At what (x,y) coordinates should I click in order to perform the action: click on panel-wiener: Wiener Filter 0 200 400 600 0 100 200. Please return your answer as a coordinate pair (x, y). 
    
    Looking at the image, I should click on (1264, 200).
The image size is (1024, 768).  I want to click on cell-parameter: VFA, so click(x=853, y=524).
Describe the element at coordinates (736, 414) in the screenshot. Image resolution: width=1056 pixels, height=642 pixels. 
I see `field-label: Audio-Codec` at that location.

━━━━━━━━━━━━━━━━━━━━

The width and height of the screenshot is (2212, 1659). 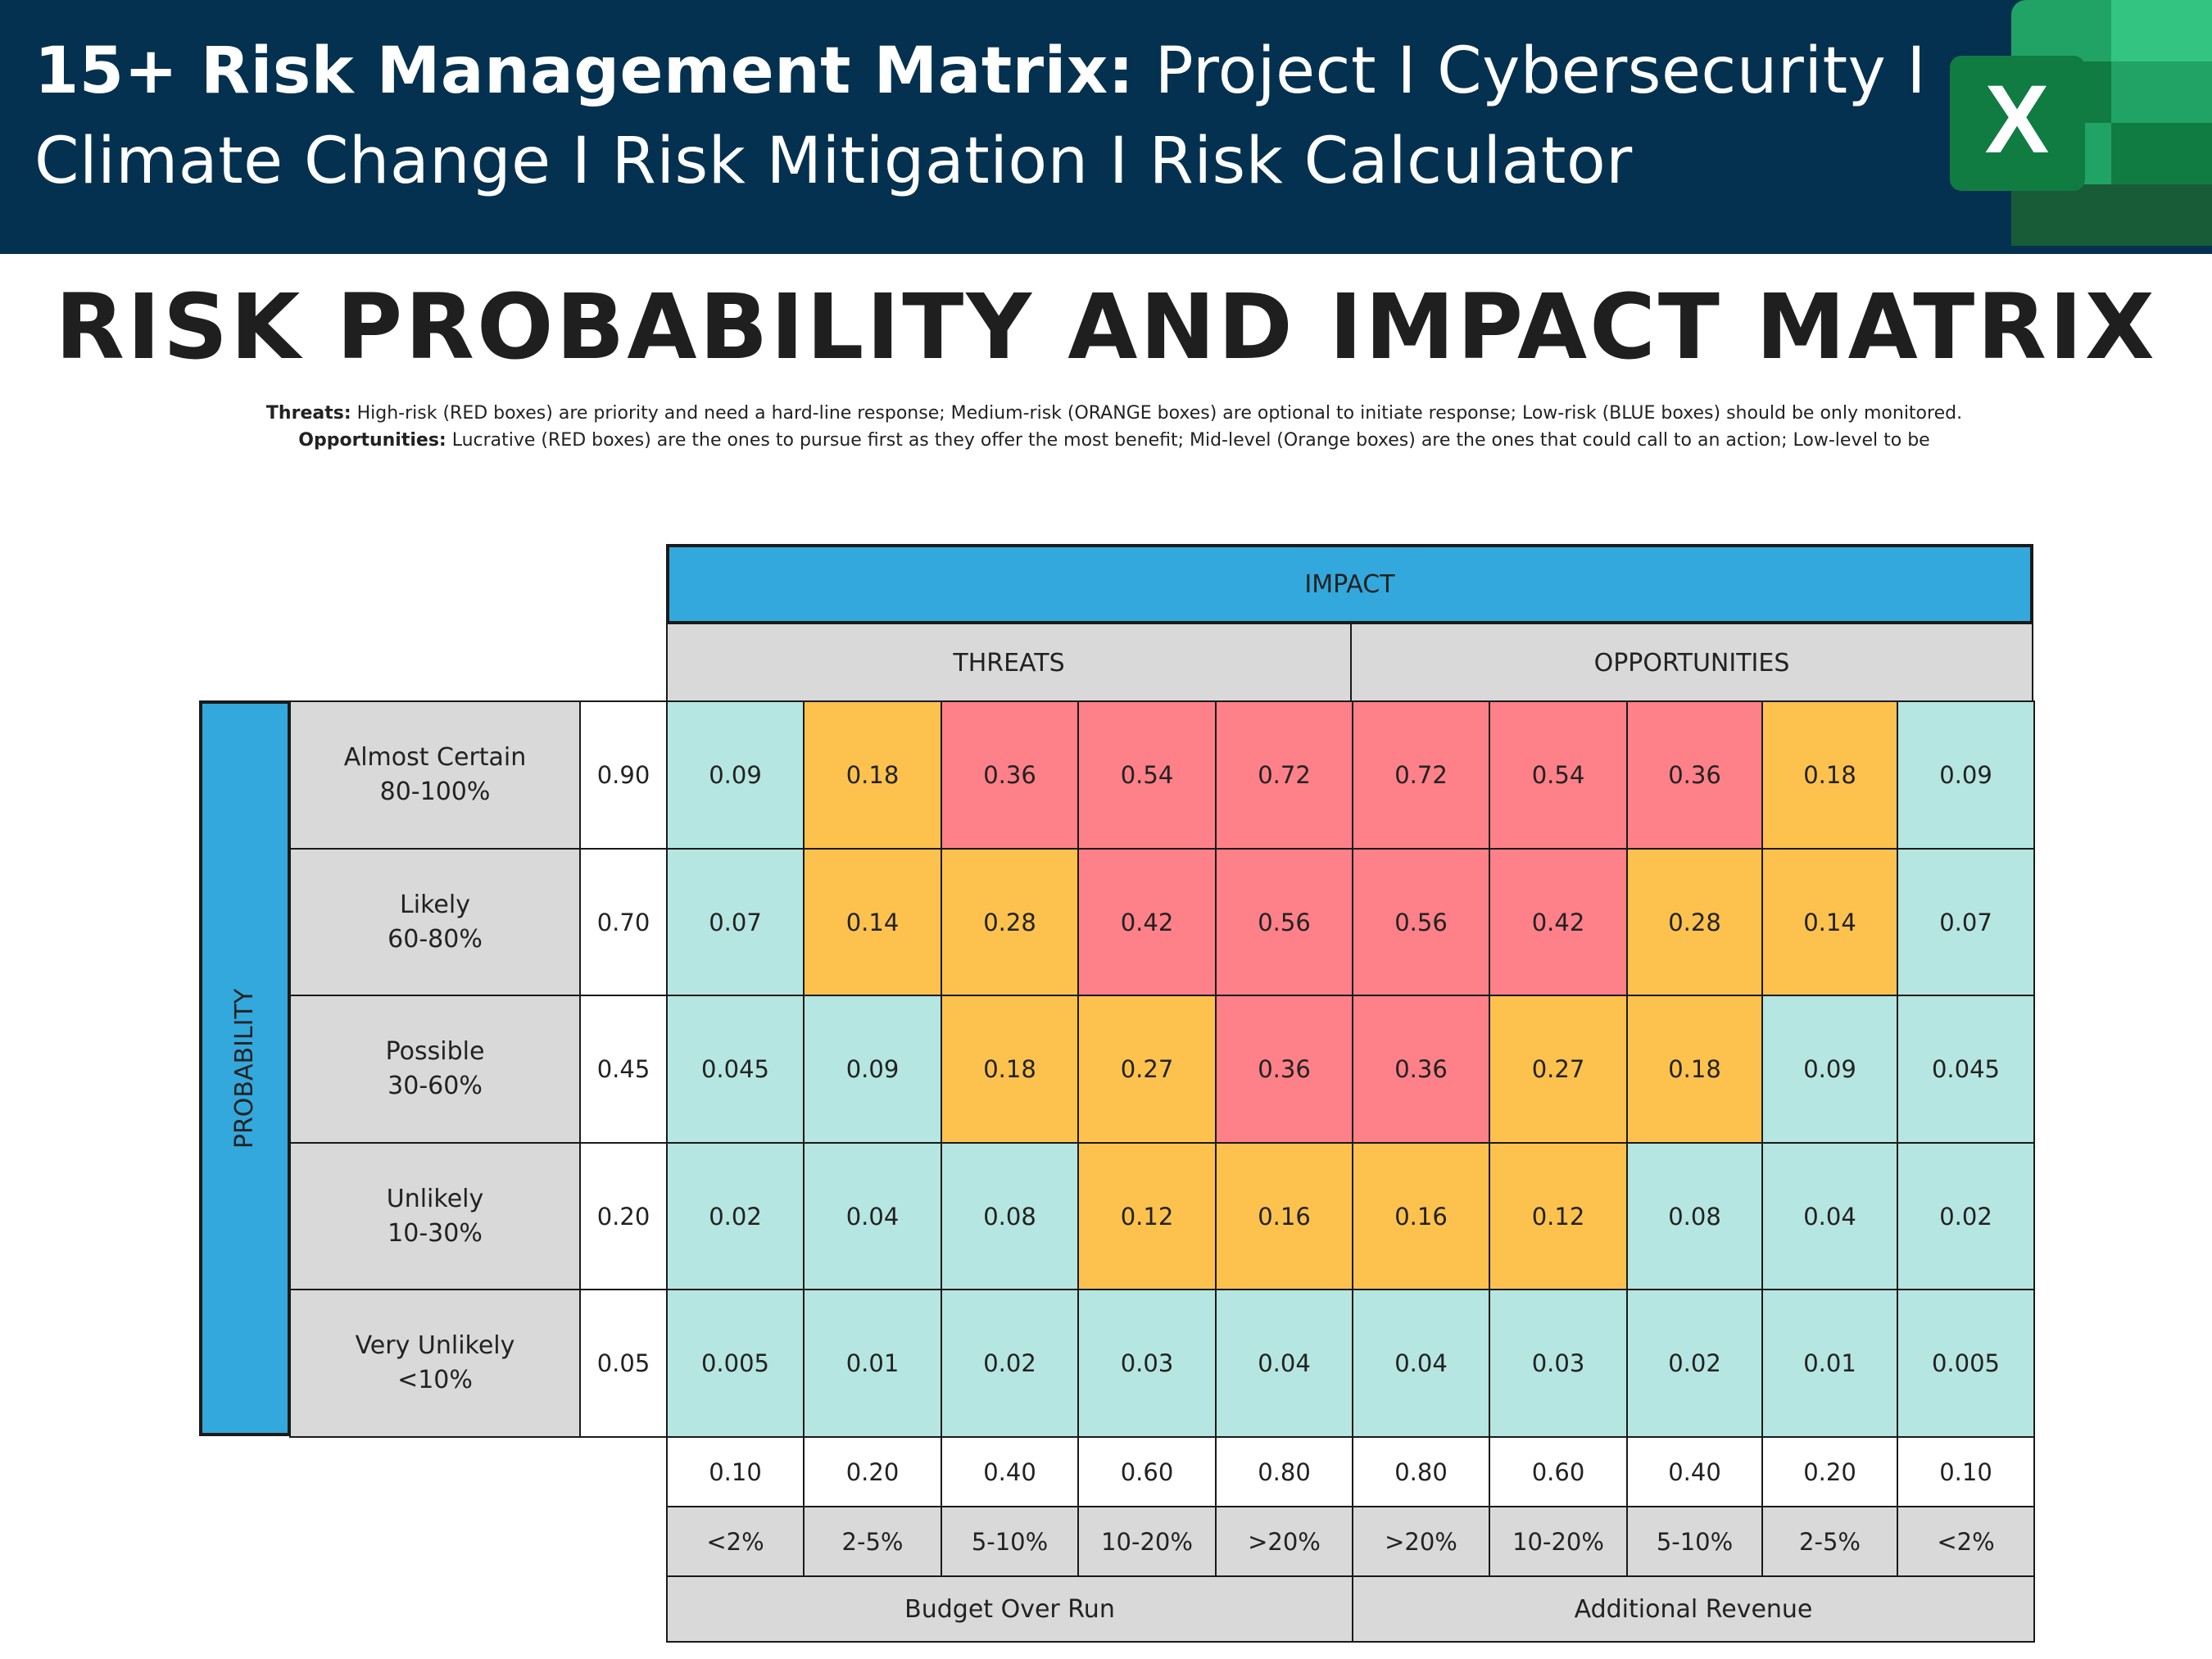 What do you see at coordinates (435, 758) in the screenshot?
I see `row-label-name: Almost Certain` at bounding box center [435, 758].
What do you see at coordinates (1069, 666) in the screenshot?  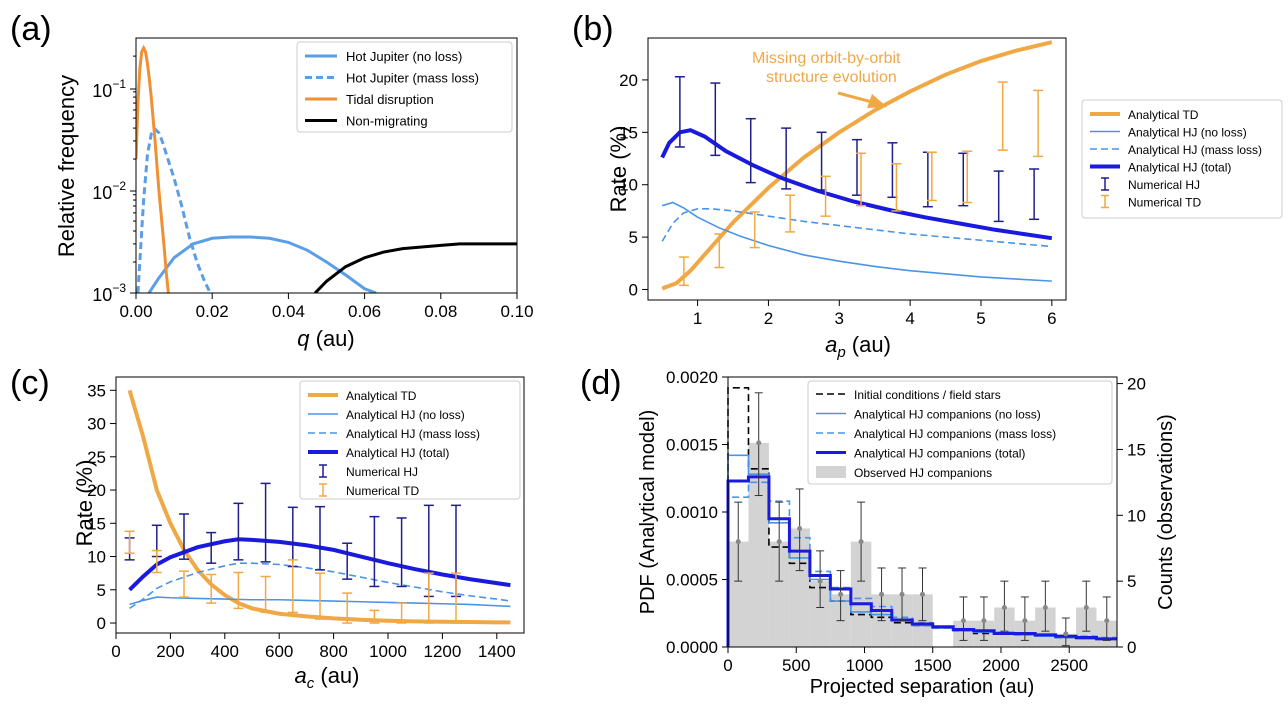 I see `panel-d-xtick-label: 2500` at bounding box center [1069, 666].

━━━━━━━━━━━━━━━━━━━━

Convert the records starting at the line containing "The image size" and ending at the line containing "at that location.", and no others, into a two-column CSV with the columns request and answer. Write one row per record, put each value in a single quoted field, and replace any line breaks with spaces.

Solution for this problem.
request,answer
"The image size is (1024, 768).","I want to click on cell-parameter: VFA, so click(x=853, y=524)."
"Describe the element at coordinates (736, 414) in the screenshot. Image resolution: width=1056 pixels, height=642 pixels.","I see `field-label: Audio-Codec` at that location."